__Problem statement__. Output exactly the lines from the line that has "Given: Click the cube primitive object icon" through the last line of the data below, with no pictures.

__Source information__.

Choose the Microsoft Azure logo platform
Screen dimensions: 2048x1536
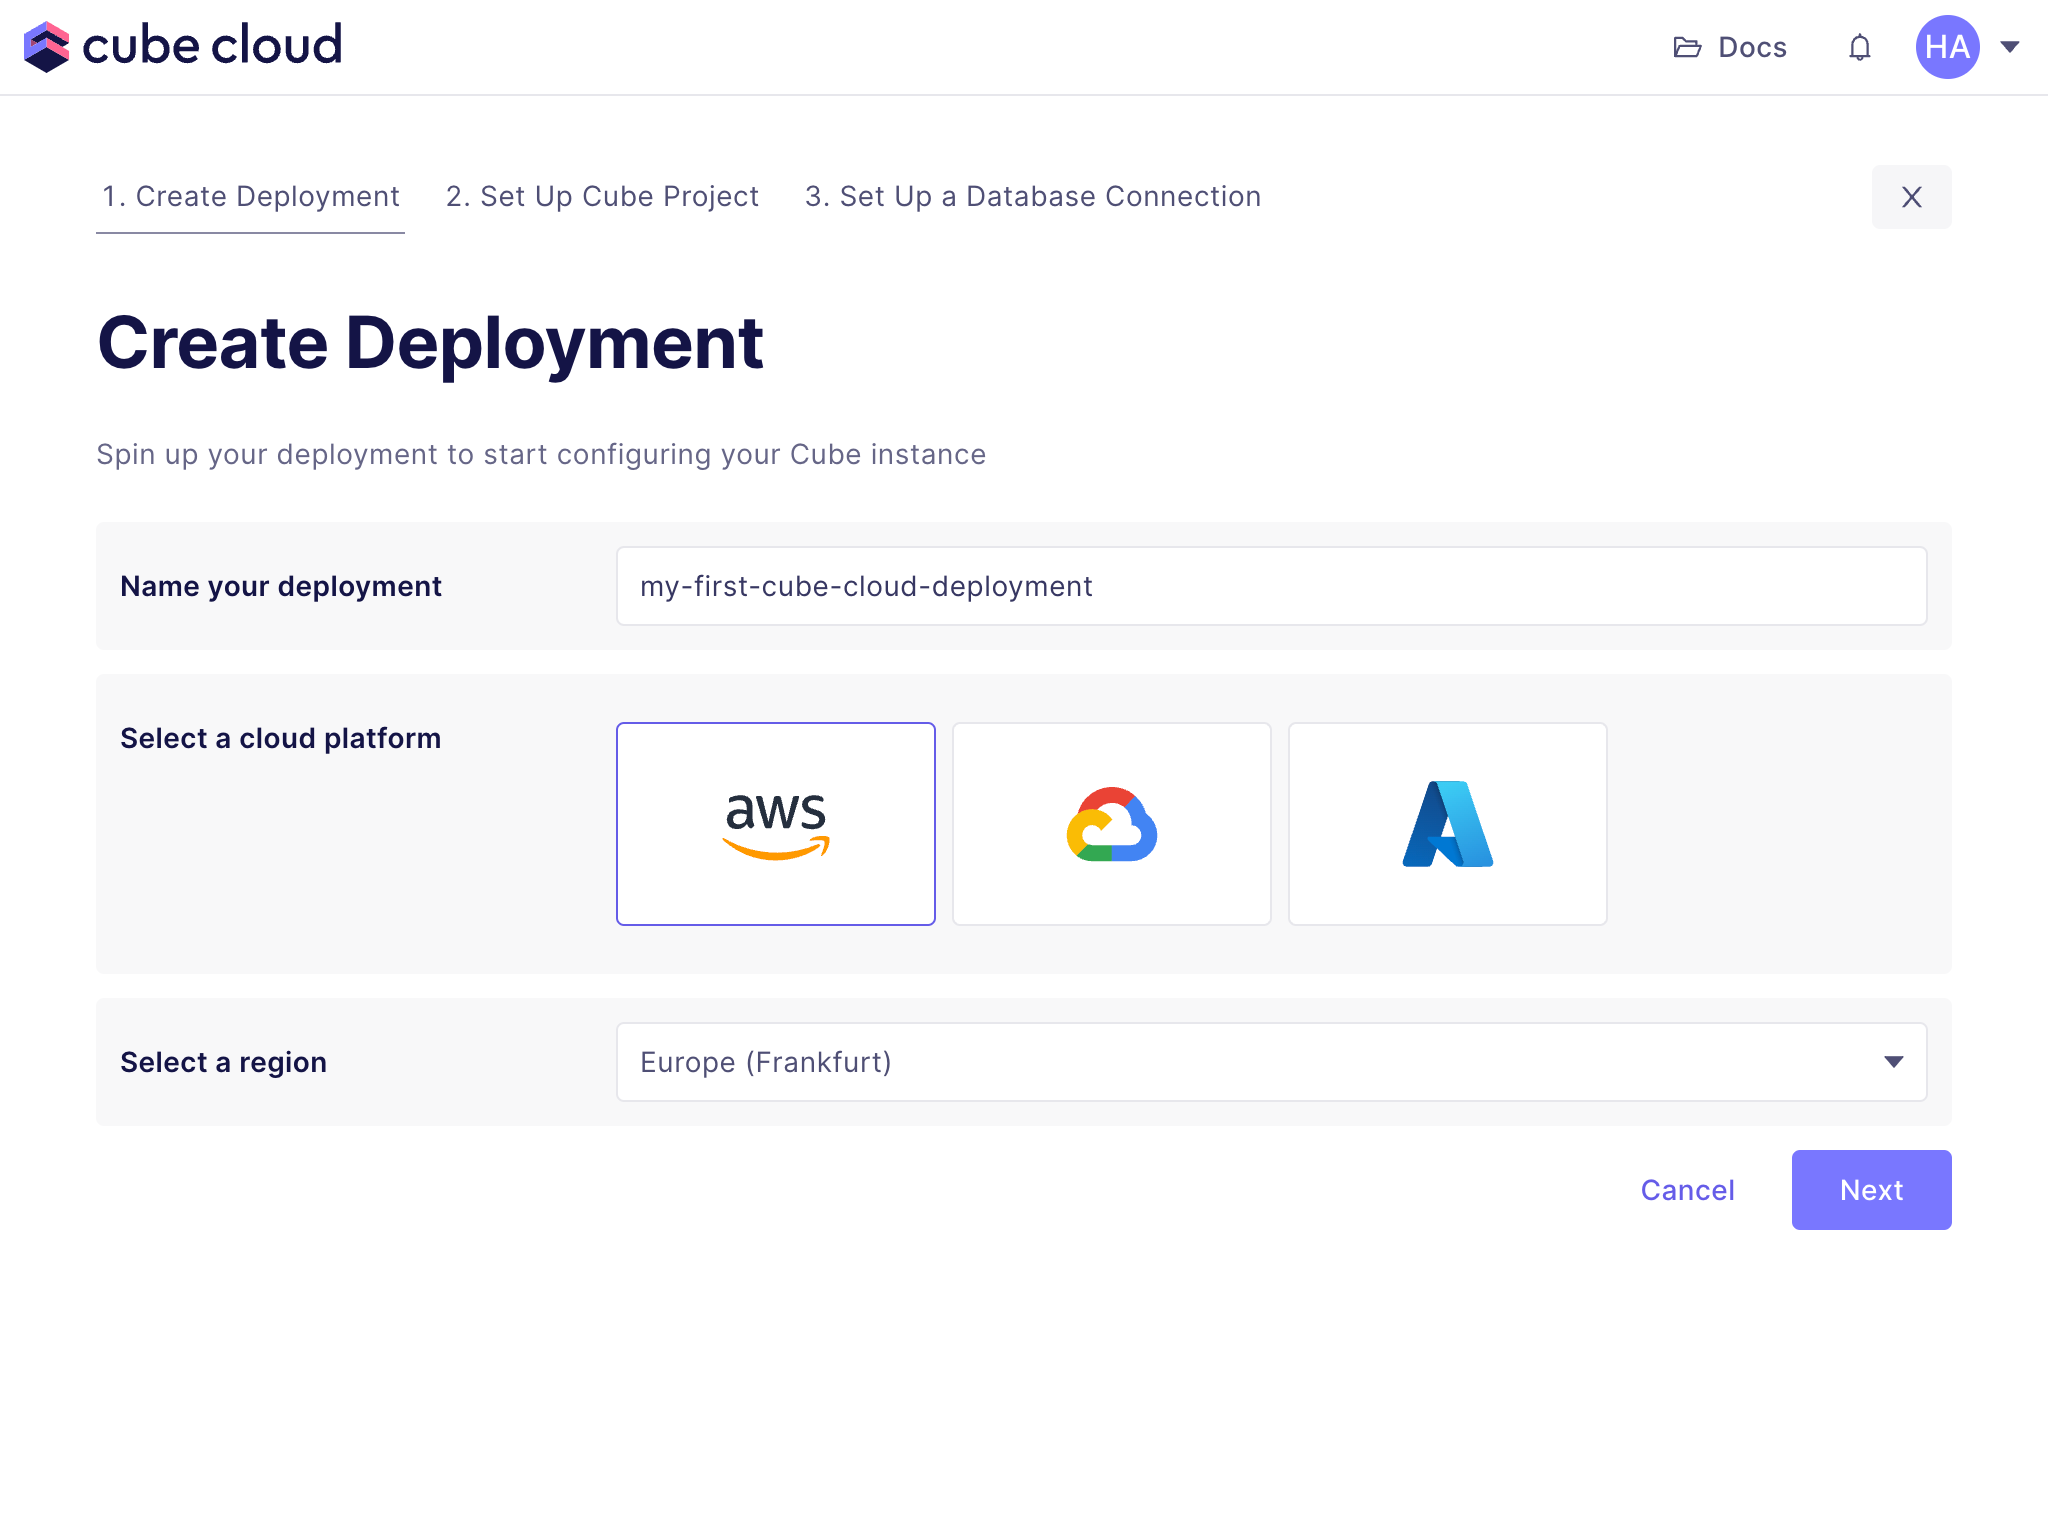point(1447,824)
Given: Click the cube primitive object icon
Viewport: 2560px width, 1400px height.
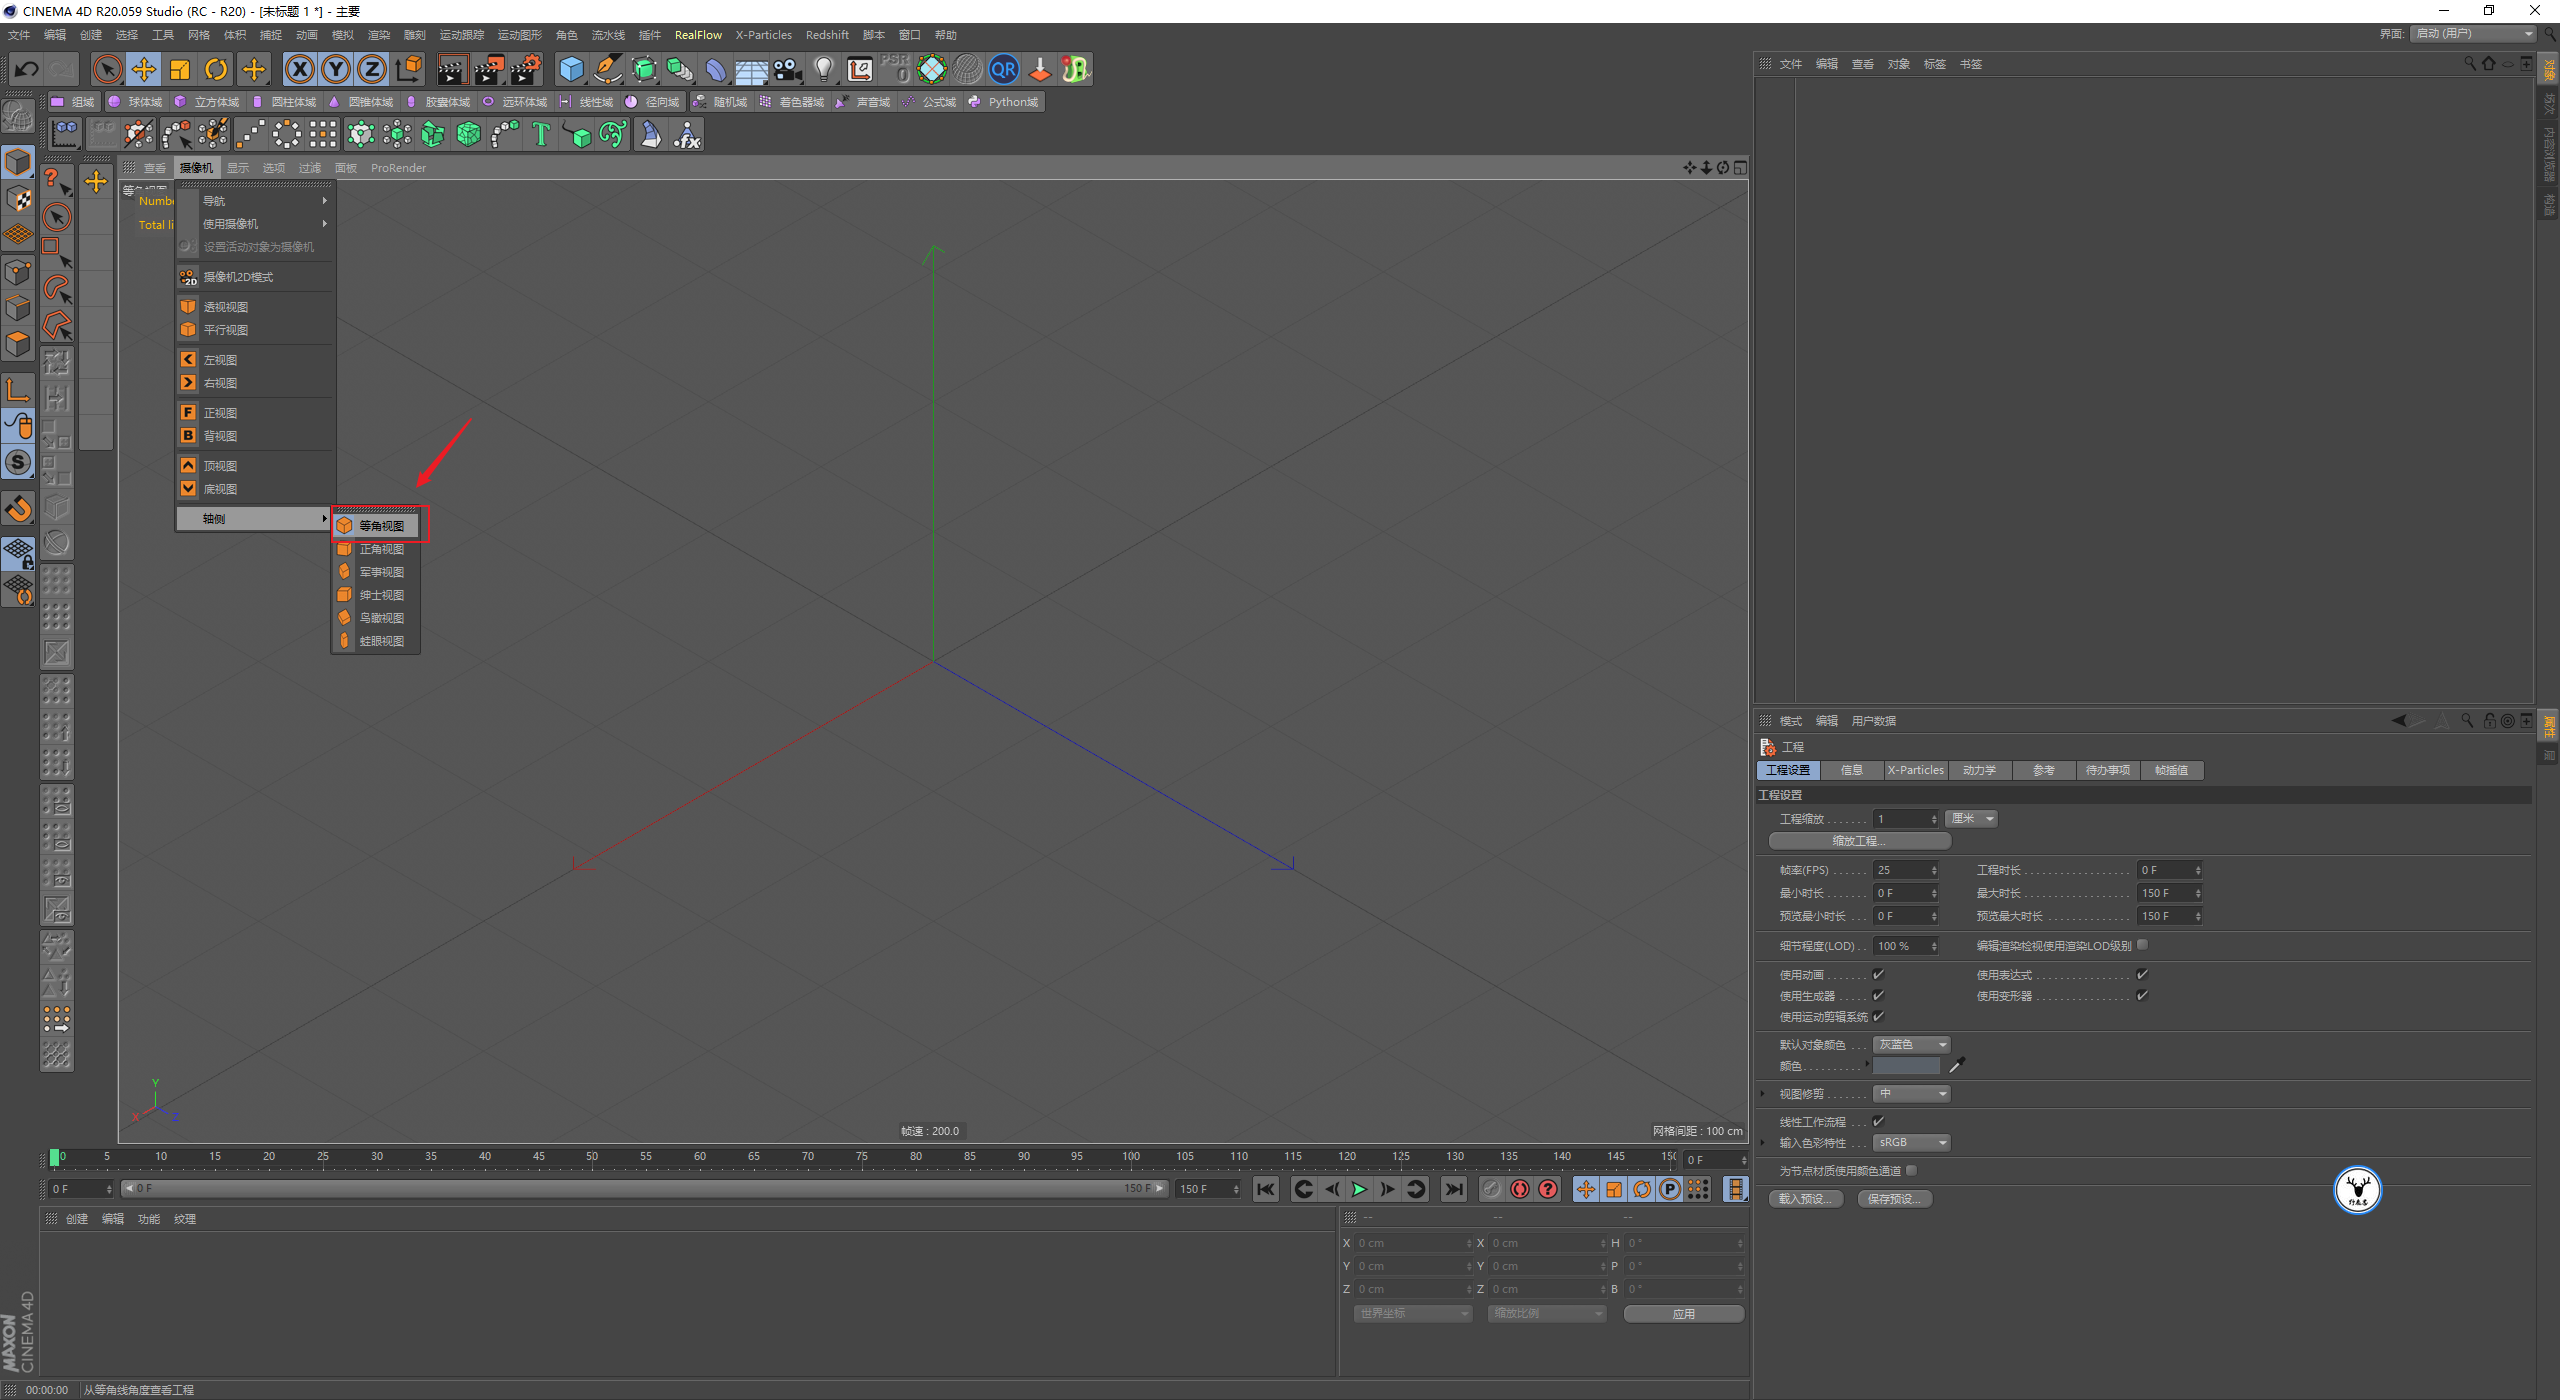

__Answer space__.
Given: Click the cube primitive object icon
Viewport: 2560px width, 1400px height.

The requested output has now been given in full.